8 Tips for Defensive Driving at Night

5 min read

Have you ever felt nervous about driving at night? If so, you have good reason to be more cautious after dark. According to data from the National Safety Council, over 55% of fatal crashes happen between 4 p.m. and 4 a.m.

The safest way to drive at night is to avoid it completely, but that’s not realistic for most drivers. Brush up on these nighttime defensive driving tips before your next trip at night.

1. Slow Down

Just like driving in the rain, you should plan to go slower when you drive at night. The dim lighting can often mess with your depth perception. Even if you have great eyesight, poor lighting can make objects or road hazards less clear.

Slowing down should help give you the time you need to avoid unexpected hazards on the road, from potholes to wildlife.

2. Avoid Drowsy Driving

Driving when you’re tired could increase your chance of causing an accident. Depending on how much sleep you need, driving drowsy could be similar to driving under the influence of alcohol. Try to avoid driving at times when you’re likely to feel sleepy, such as late at night or after a long day.

Some modern cars even have safety alerts built into their systems to help alert you if you’ve been driving a long time or take your eyes off the road. This technology could help you stay alert if you have to drive when you’re tired.

3. Make Sure Your Lights Work

Proper lighting is key to defensive driving at night. Without bright headlights and taillights, you put yourself and other drivers at risk. Not only do headlights help you see the road in front of you, but exterior lighting helps others see you at night.

Before you hit the road for a long trip or a nighttime drive, take a look at all of your exterior lights. Be sure to check your headlights low and high beams so you know all the bulbs are in good working order. You should also check your brake lights and turn signals so other drivers can see when you’re about to slow down, stop or make a turn.

Check the angle of your headlights as part of your inspection. They should not be tilted too far up or down. Too far up, and you might be accidentally blinding other drivers. If they’re too far down, you’ll have a smaller line of sight when driving at night. You can take your car to a reputable repair shop for a quick inspection and fix any angling issues.

4. Use Your High Beams

High beams are a great tool to increase your range of vision at night. They’re especially useful on rural roads or quiet highways where there’s an increased chance of wildlife crossing the road.

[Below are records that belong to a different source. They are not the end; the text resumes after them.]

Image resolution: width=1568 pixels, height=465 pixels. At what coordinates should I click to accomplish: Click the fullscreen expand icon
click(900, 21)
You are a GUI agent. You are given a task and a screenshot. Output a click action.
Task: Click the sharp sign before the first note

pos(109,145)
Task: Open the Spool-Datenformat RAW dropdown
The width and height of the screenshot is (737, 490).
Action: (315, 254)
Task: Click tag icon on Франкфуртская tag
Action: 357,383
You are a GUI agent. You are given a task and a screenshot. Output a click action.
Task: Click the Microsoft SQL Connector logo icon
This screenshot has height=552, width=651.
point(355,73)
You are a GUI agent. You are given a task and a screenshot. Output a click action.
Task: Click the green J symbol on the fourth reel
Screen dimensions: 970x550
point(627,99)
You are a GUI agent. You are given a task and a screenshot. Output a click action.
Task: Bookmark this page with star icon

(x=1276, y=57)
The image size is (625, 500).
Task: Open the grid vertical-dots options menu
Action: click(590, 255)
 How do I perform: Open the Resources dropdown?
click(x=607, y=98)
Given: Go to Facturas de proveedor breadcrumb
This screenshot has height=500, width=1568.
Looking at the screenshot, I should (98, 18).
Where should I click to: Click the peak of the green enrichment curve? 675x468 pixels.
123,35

Make sure you know how to safely use your high beams before turning them on, however. You should avoid using your high beams if you’re following another vehicle or within 500 feet of oncoming traffic. Leaving your high beams on in these situations can make it difficult for other drivers to see by temporarily blinding them with direct beams. If someone is driving from behind you with bright headlights, most rear-view mirrors allow you to flip the mirror up so the headlights won’t be in your direct line of vision. Some cars may have a switch to automatically dim your rear-view mirrors as it gets darker outside to help you see the traffic behind you better.

5. Dim Your Interior Lights

Having lights on the dashboard or your instrument panel makes it easier to see your radio, speedometer or warning lights when driving at night. However, interior lights that are too bright can cause you to potentially become disoriented when you glance at the dash or check your speed.

You can avoid this simply by keeping your interior lights dimmed down during the night. Most modern cars have an auto-dim feature that lowers the interior lighting when the headlights are on.

6. Clean Your Windshield

Keep the interior and exterior of your windshield clean for a clearer view. What might be a minor annoyance during the day could be a potential hazard at night. Dust, for example, often builds up on the inside of a vehicle. In the daylight, it might cause a smudged look. At nighttime, this dust could cause large blind spots when oncoming headlights or streetlights hit your windshield just right. This can also be caused by cracks, dings and streaks on the exterior of your windshield.

Keep your windshield clean for a safer driver experience at night and during the day. Consider wiping down the exterior of your windshield each time you fill up the tank. Almost all gas stations have self-serve window cleaning tools for you to use. You can also plan for a quick wipe on the inside of your windshield with a paper towel to cut down on dust buildup.

7. Know Where to Look

You’re supposed to keep your eyes on the road. At night, however, it’s best to avoid staring into one spot. Focusing too much on one section of the road could make you feel sleepy.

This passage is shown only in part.